◆ **What is being asked**: Reproduce the data that follows in its entirety, character for character.

┏━━

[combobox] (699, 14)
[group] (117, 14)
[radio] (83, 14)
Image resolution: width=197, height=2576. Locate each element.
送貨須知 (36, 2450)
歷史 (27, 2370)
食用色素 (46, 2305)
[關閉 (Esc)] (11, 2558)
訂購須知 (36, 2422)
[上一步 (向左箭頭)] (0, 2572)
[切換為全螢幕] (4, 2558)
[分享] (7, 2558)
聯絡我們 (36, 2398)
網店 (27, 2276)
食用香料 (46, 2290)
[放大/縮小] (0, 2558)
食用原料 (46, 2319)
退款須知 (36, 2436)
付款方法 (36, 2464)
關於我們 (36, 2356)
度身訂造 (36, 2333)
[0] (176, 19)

┗━━

◆ **Expected answer**:
[combobox] (699, 14)
[group] (117, 14)
[radio] (83, 14)
Image resolution: width=197, height=2576. Locate each element.
送貨須知 (36, 2450)
歷史 (27, 2370)
食用色素 (46, 2305)
[關閉 (Esc)] (11, 2558)
訂購須知 (36, 2422)
[上一步 (向左箭頭)] (0, 2572)
[切換為全螢幕] (4, 2558)
[分享] (7, 2558)
聯絡我們 (36, 2398)
網店 (27, 2276)
食用香料 (46, 2290)
[放大/縮小] (0, 2558)
食用原料 (46, 2319)
退款須知 (36, 2436)
付款方法 (36, 2464)
關於我們 (36, 2356)
度身訂造 (36, 2333)
[0] (176, 19)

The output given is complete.